The safety of TOVIAZ was evaluated in Phase 2 and 3 controlled trials in a total
of 2859 patients with overactive bladder of which 2288 were treated with fesoterodine.
Of this total, 782 received TOVIAZ 4 mg/day, and 785 received TOVIAZ 8 mg/day in
Phase 2 or 3 studies with treatment periods of 8 or 12 weeks. Approximately 80%
of these patients had >10 weeks exposure to TOVIAZ in these trials.
A total of 1964 patients participated in two 12-week, Phase 3 efficacy and safety
studies and subsequent open-label extension studies. In these 2 studies combined,
554 patients received TOVIAZ 4 mg/day and 566 patients received TOVIAZ 8 mg/day.
In Phase 2 and 3 placebo-controlled trials combined, the incidences of serious adverse
events in patients receiving placebo, TOVIAZ 4 mg, and TOVIAZ 8 mg were 1.9%, 3.5%,
and 2.9%, respectively. All serious adverse events were judged to be not related
or unlikely to be related to study medication by the investigator, except for four
patients receiving TOVIAZ who reported one serious adverse event each: angina, chest
pain, gastroenteritis, and QT prolongation on ECG.
The most commonly reported adverse event in patients treated with TOVIAZ was dry
mouth. The incidence of dry mouth was higher in those taking 8 mg/day (35%) and
in those taking 4 mg/day (19%), as compared to placebo (7%). Dry mouth led to discontinuation
in 0.4%, 0.4%, and 0.8% of patients receiving placebo, TOVIAZ 4 mg, and TOVIAZ 8
mg, respectively. For those patients who reported dry mouth, most had their first
occurrence of the event within the first month of treatment.
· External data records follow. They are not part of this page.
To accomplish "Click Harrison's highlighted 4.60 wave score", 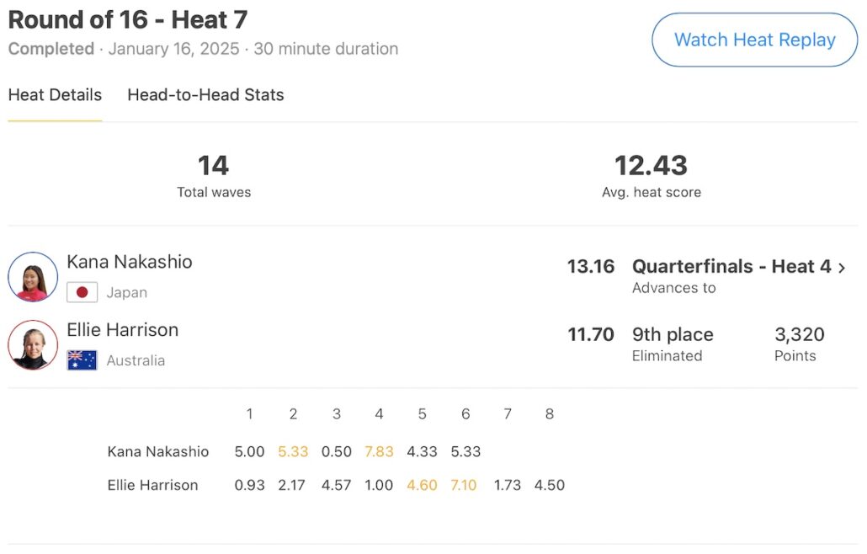I will (422, 485).
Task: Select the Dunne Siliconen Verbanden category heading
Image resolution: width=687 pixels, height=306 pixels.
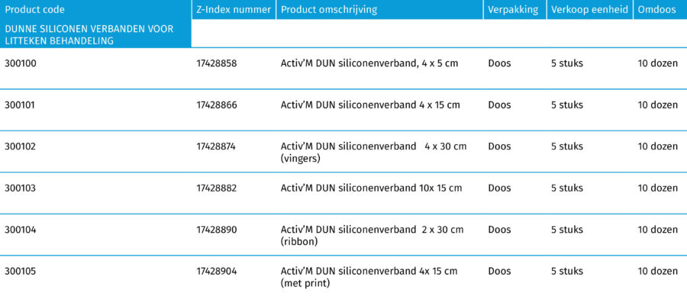Action: tap(89, 34)

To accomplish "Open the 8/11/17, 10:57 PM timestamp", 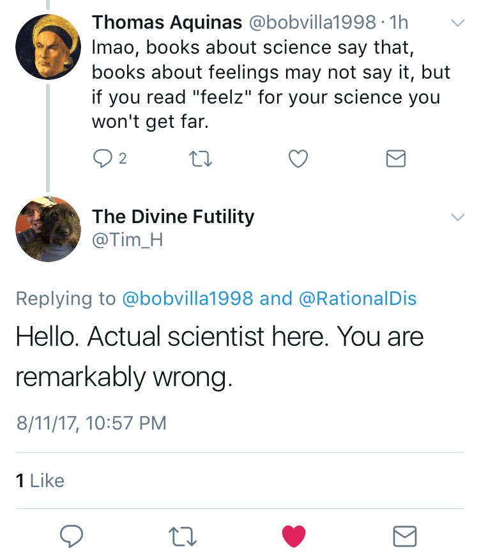I will [91, 423].
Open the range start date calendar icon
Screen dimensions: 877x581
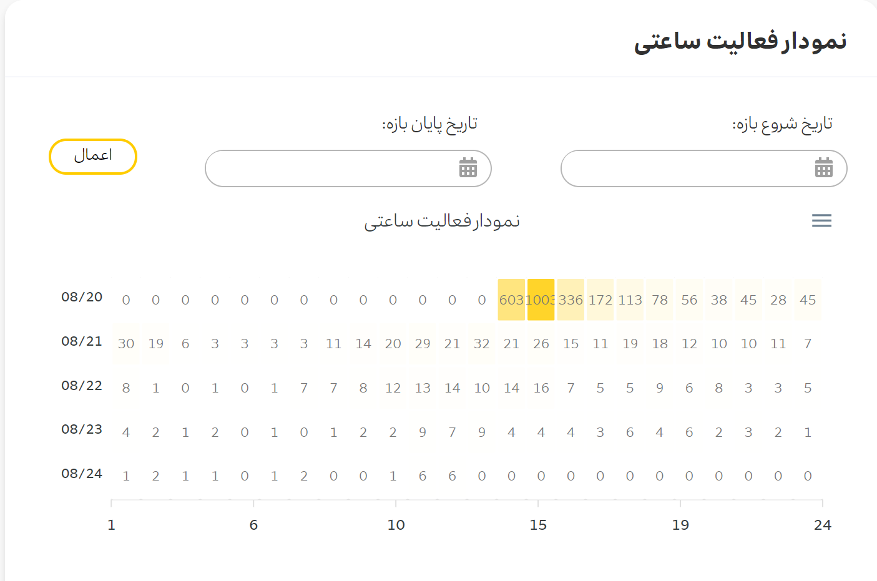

The second most commonly reported adverse event was constipation. The incidence
of constipation was 2% in those taking placebo, 4% in those taking 4 mg/day, and
6% in those taking 8 mg.
Table 3 lists adverse events, regardless of causality, that were reported in the
combined Phase 3, randomized, placebo-controlled trials at an incidence greater
than placebo and in 1% or more of patients treated with TOVIAZ 4 or 8 mg once daily
for up to 12 weeks.
Table 3 Adverse events with an incidence exceeding the placebo rate and reported
by ≥1% of patients from double-blind, placebo-controlled Phase 3 trials of 12 weeks
treatment duration
Patients also received TOVIAZ for up to three years in open-label extension phases
of one Phase 2 and two Phase 3 controlled trials. In all open label trials combined,
857, 701, 529, and 105 patients received TOVIAZ for at least 6 months, 1 year, 2
years, and 3 years respectively. The adverse events observed during long-term, open-label
studies were similar to those observed in the 12-week, placebo-controlled studies,
and included dry mouth, constipation, dry eyes, dyspepsia and abdominal pain. Similar
to the controlled studies, most adverse events of dry mouth and constipation were
mild to moderate in intensity. Serious adverse events, judged to be at least possibly
related to study medication by the investigator, and reported more than once during
the open-label treatment period of up to 3 years included urinary retention (3 cases),
diverticulitis (3 cases), constipation (2 cases), irritable bowel syndrome (2 cases),
and electrocardiogram QT corrected interval prolongation (2 cases).